On post-operative day 3, there was evidence of serous discharge from the stitch line, which was managed by daily dressing. Post-operatively, piperacillin-tazobactam and linezolid were administered intravenously. Once the infection was controlled, the patient was discharged on oral amoxicillin. During follow-up visits, the flap was found to be healthy.
Figure 3. Pre-operative grossly enlarged scrotal with fissuring and ulceration over the scrotal skin.
Figure 4. Intraoperatively, after debulking and reconstruction of the scrotum.

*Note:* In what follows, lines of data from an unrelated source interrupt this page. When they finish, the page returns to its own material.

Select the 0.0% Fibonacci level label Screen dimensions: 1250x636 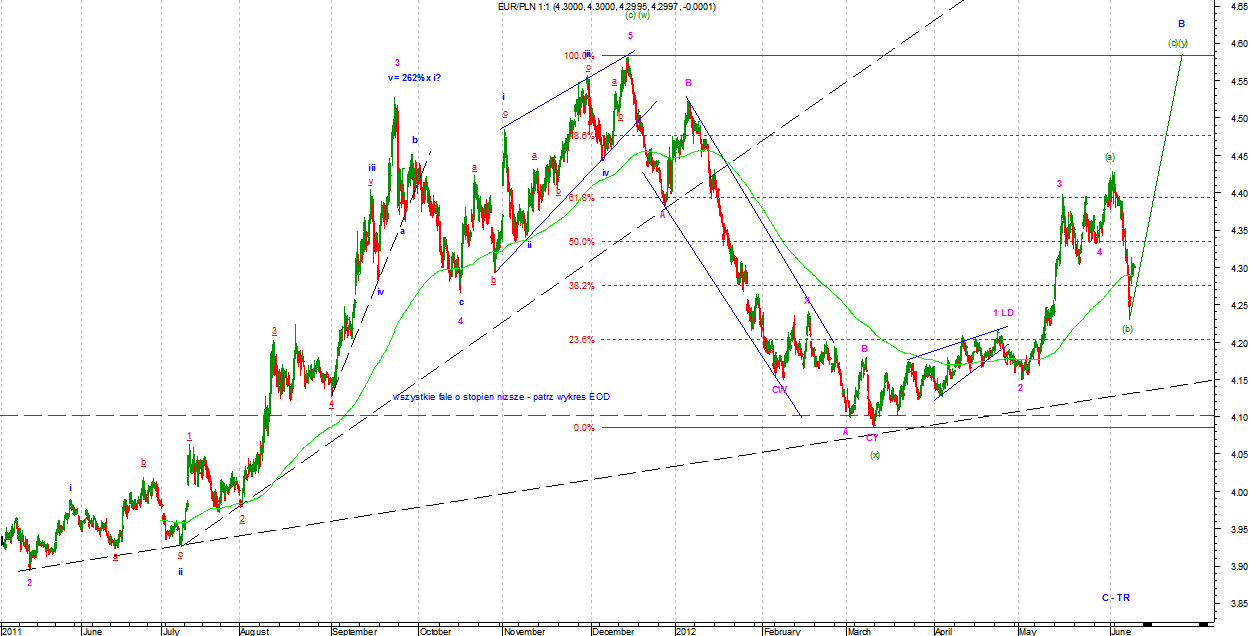(584, 428)
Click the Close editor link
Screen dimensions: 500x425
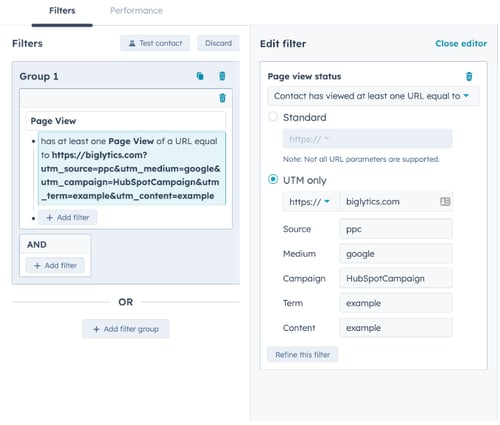point(461,43)
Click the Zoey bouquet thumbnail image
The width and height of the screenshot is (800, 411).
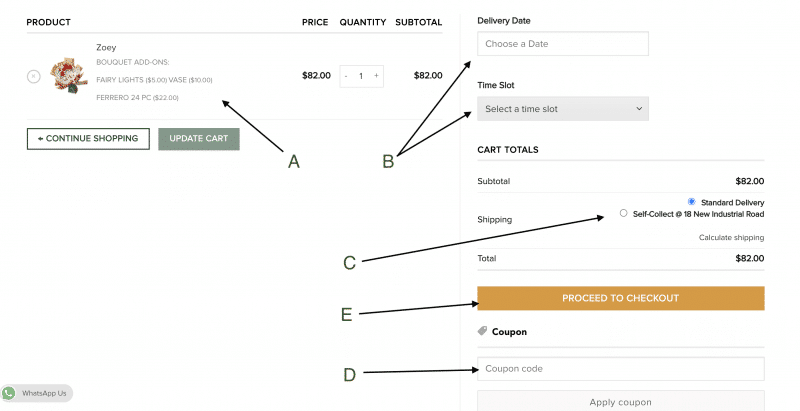click(x=69, y=76)
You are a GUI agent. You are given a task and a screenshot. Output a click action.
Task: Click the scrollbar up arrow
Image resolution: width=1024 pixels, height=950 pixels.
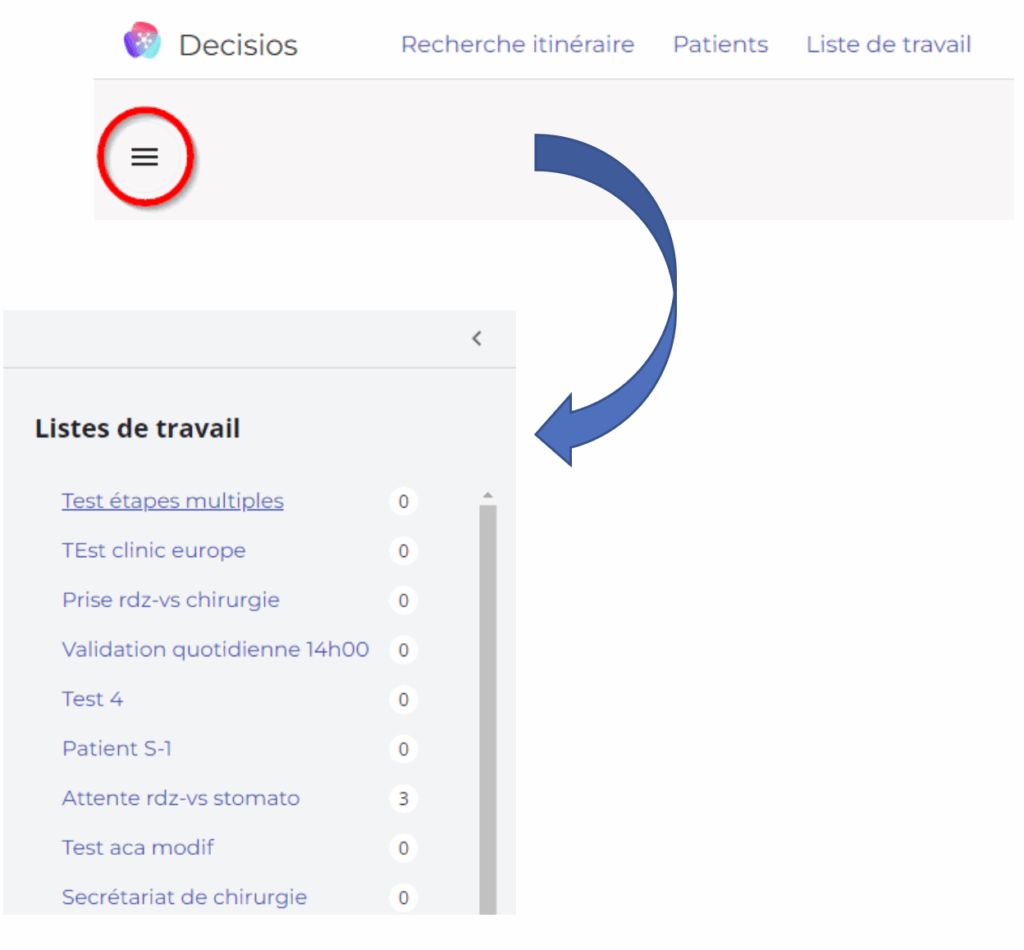coord(488,496)
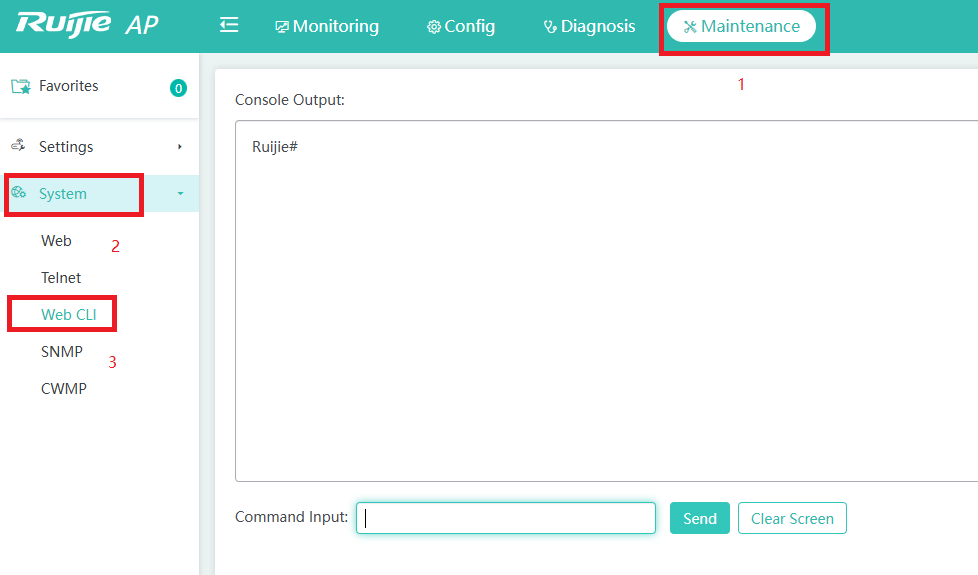Image resolution: width=978 pixels, height=575 pixels.
Task: Collapse sidebar using the menu fold icon
Action: pos(229,26)

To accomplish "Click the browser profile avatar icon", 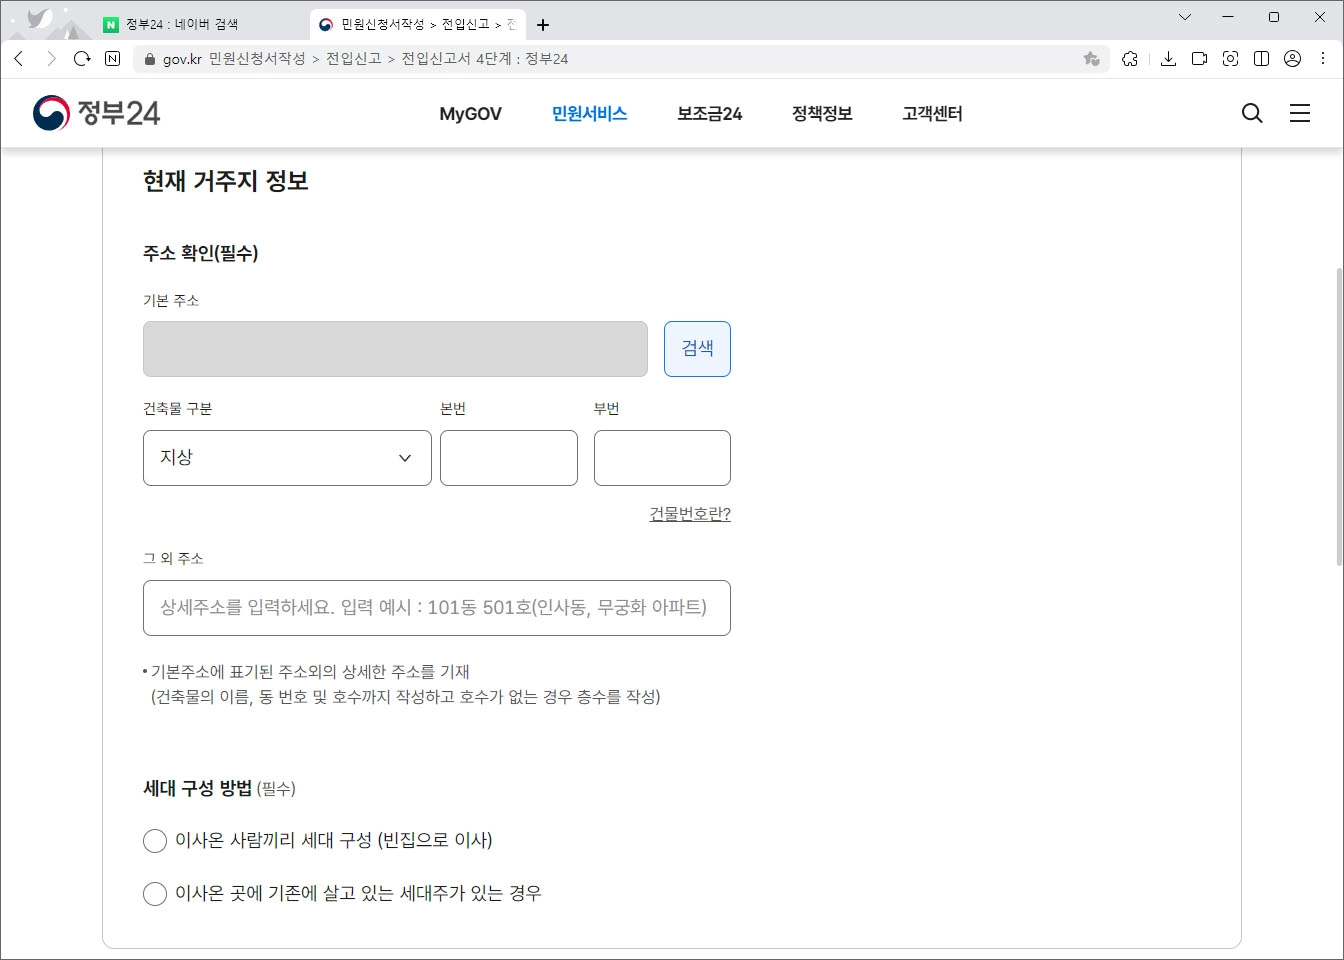I will coord(1290,59).
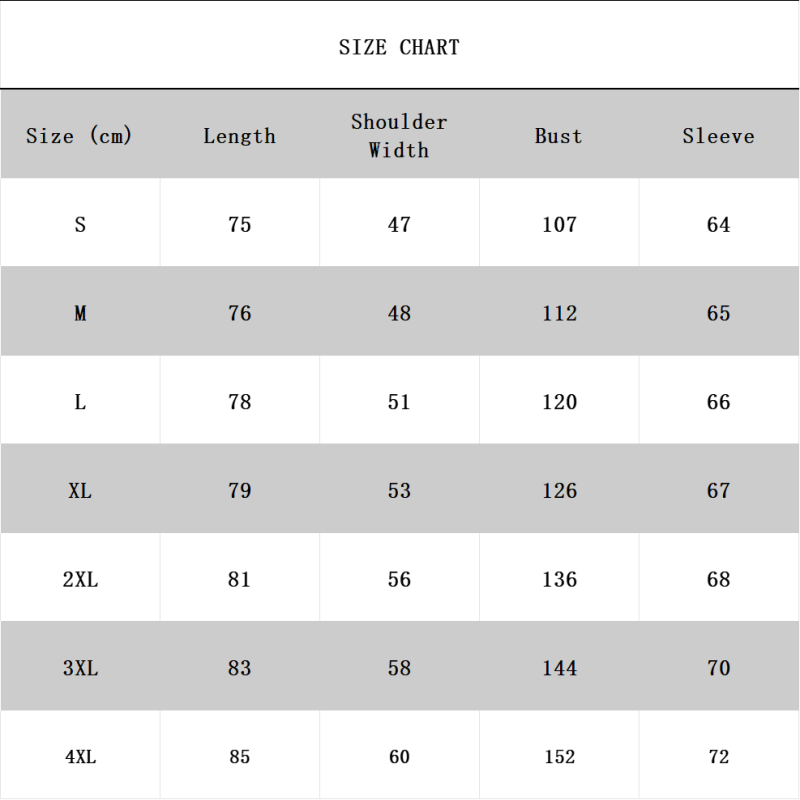Select the Shoulder Width header cell
The height and width of the screenshot is (800, 800).
tap(399, 136)
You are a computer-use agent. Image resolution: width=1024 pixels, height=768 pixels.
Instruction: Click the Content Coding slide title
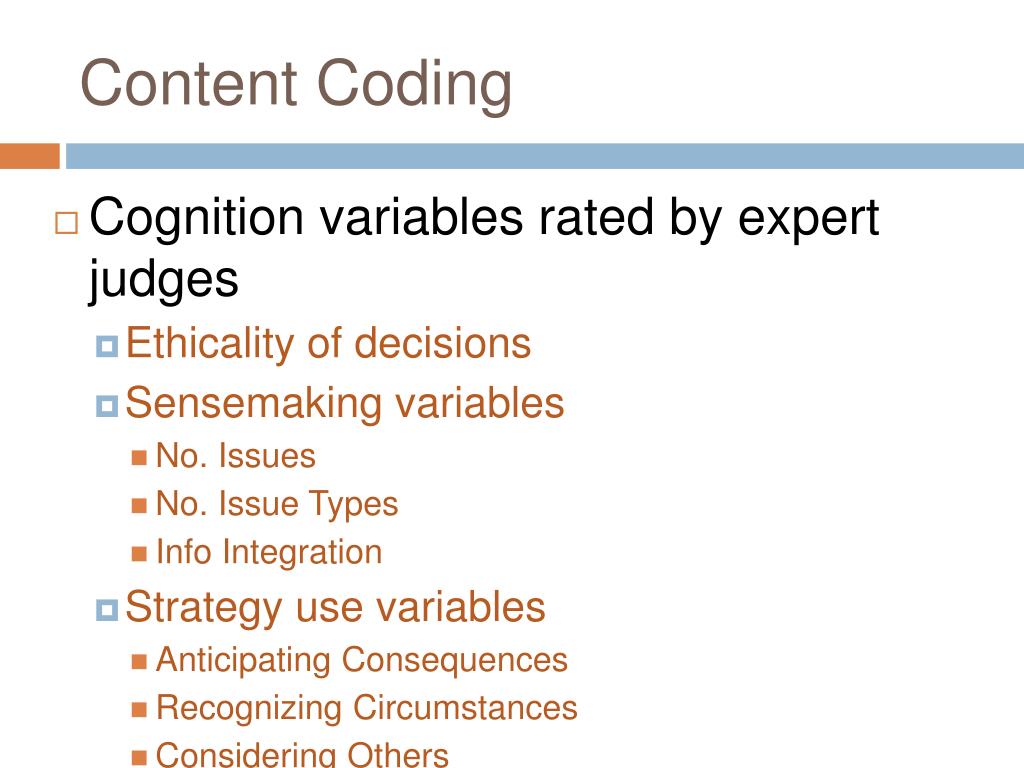point(296,85)
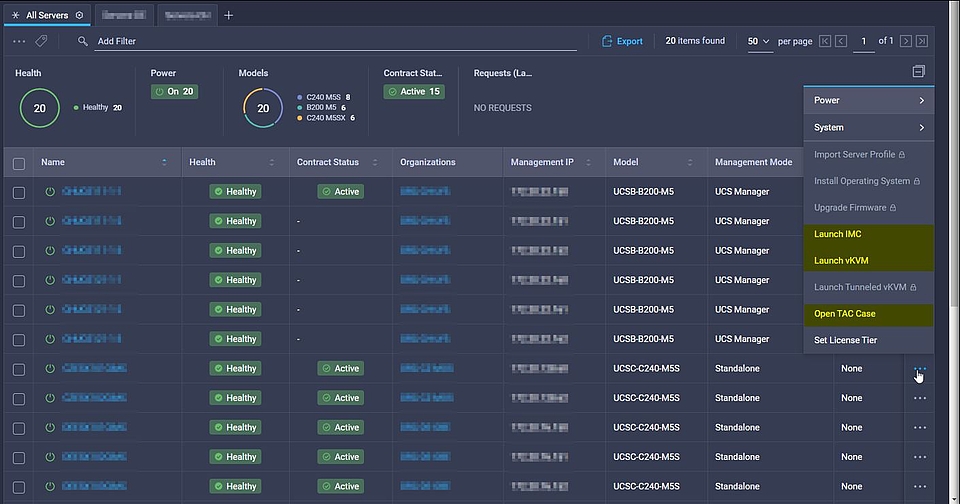Select the first server row checkbox
960x504 pixels.
19,191
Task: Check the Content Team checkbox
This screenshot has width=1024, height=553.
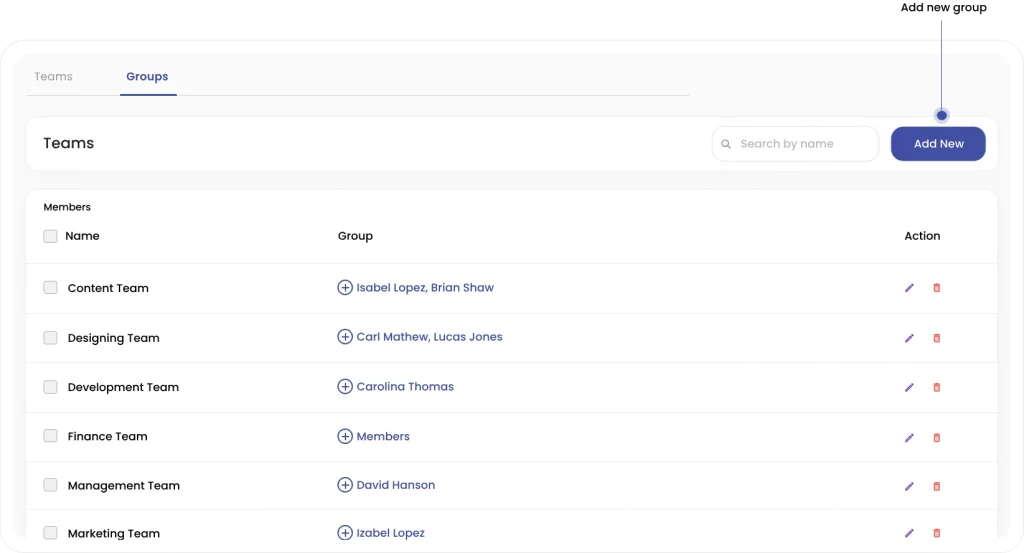Action: [50, 287]
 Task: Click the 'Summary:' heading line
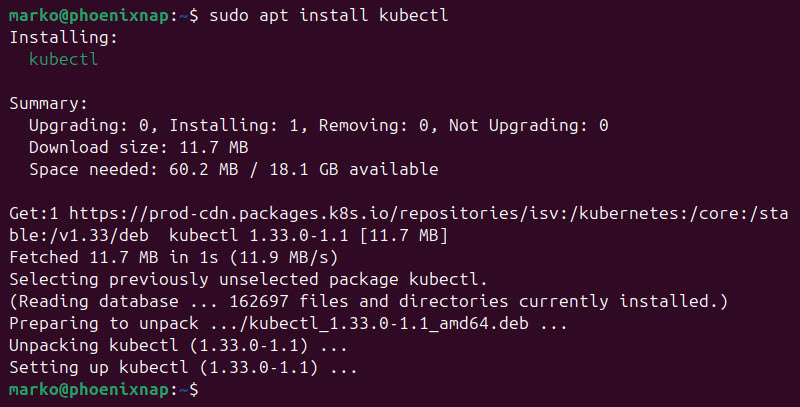48,104
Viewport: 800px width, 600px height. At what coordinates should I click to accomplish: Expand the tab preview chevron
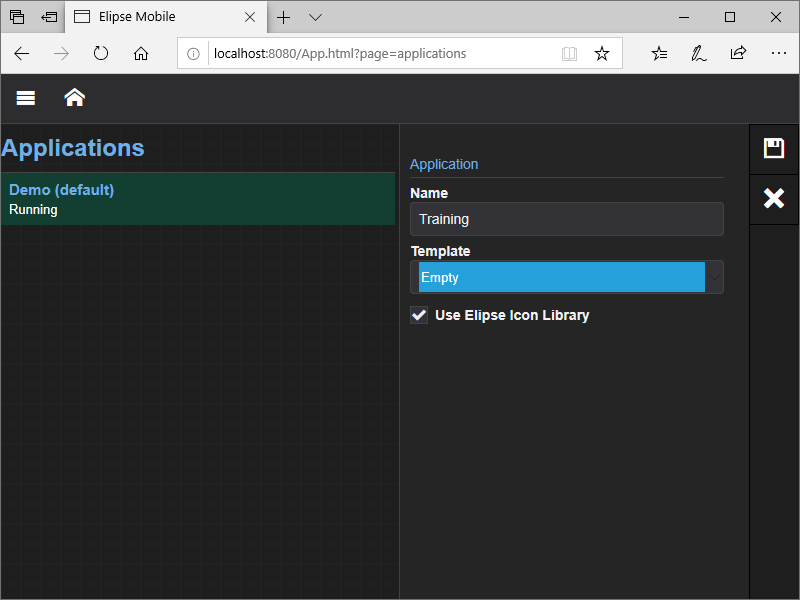click(x=315, y=17)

Figure 5. Post-operative status of the scrotal skin, three months after surgery.
Case 3
A 22-year-old man presented with a similar history of 10 years along with the involvement of penile tissue. There was no history of any surgical intervention or radiation exposure. The testis was found to be atrophic on high-resolution ultrasonography of the inguinoscrotal region, and the patient was accordingly counselled for orchidectomy. Once the patient was posted for surgical debulking, urethral catheterisation was done pre-operatively. The scrotal skin flap was fashioned similarly, and debulking was performed. As the penile skin was involved, it was excised, and grafting of the penile skin was performed approximately six months after the initial surgery. The duration of the procedure was about 3 hours, and excised scrotal tissue weighed 25 kg. Post-operatively, the patient experienced a minor wound infection on postoperative day (POD) 5, which was managed through regular dressings and antibiotic therapy. The patient was given intravenous piperacillin and clindamycin for seven days, followed by oral amoxicillin (Figures 6-7). During follow-up outpatient visits, the flap was found to be healthy.
Figure 6. Pre-operative status of the scrotal skin with multiple healing ulcers over the scrotum.
Figure 7. Post-operative status of the scrotum, three months after debulking and reconstructive surgery.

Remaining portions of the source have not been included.